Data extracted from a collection

──────────────────────────────

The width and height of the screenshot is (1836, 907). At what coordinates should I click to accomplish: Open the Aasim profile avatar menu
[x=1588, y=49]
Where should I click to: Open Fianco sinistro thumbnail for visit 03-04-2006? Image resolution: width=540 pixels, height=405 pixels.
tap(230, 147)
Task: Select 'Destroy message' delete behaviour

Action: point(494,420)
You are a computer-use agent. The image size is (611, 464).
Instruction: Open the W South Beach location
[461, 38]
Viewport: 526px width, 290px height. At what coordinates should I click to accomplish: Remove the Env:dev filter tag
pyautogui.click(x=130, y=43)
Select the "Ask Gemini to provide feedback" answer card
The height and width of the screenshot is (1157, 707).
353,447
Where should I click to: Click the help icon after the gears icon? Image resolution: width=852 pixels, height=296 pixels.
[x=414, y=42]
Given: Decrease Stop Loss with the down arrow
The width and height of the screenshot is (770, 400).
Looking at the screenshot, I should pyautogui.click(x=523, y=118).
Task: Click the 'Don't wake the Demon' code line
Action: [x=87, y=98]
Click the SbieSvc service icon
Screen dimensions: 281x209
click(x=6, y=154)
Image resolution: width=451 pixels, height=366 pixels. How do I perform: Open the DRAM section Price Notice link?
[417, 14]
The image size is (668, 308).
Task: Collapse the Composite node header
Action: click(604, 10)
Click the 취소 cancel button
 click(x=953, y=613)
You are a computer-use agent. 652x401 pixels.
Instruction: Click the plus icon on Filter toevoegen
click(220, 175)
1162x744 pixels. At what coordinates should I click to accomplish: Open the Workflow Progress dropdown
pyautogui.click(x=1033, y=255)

──────────────────────────────

> Exercise
Rewrite all of the items above, replacing "Where should I click to" with "Where do I click to" and leaving everything else unchanged.

> Complete output
The width and height of the screenshot is (1836, 907). At what coordinates should I click to accomplish: Open the Aasim profile avatar menu
[x=1588, y=49]
Where do I click to: Open Fianco sinistro thumbnail for visit 03-04-2006? Image resolution: width=540 pixels, height=405 pixels.
tap(230, 147)
Task: Select 'Destroy message' delete behaviour

Action: point(494,420)
You are a computer-use agent. The image size is (611, 464).
Instruction: Open the W South Beach location
[461, 38]
Viewport: 526px width, 290px height. At what coordinates should I click to accomplish: Remove the Env:dev filter tag
pyautogui.click(x=130, y=43)
Select the "Ask Gemini to provide feedback" answer card
The height and width of the screenshot is (1157, 707).
353,447
Where do I click to: Click the help icon after the gears icon? Image resolution: width=852 pixels, height=296 pixels.
[x=414, y=42]
Given: Decrease Stop Loss with the down arrow
The width and height of the screenshot is (770, 400).
Looking at the screenshot, I should pyautogui.click(x=523, y=118).
Task: Click the 'Don't wake the Demon' code line
Action: [x=87, y=98]
Click the SbieSvc service icon
Screen dimensions: 281x209
click(x=6, y=154)
Image resolution: width=451 pixels, height=366 pixels. How do I perform: Open the DRAM section Price Notice link?
[417, 14]
The image size is (668, 308).
Task: Collapse the Composite node header
Action: click(604, 10)
Click the 취소 cancel button
 click(x=953, y=613)
You are a computer-use agent. 652x401 pixels.
Instruction: Click the plus icon on Filter toevoegen
click(220, 175)
1162x744 pixels. At what coordinates should I click to accomplish: Open the Workflow Progress dropdown
pyautogui.click(x=1033, y=255)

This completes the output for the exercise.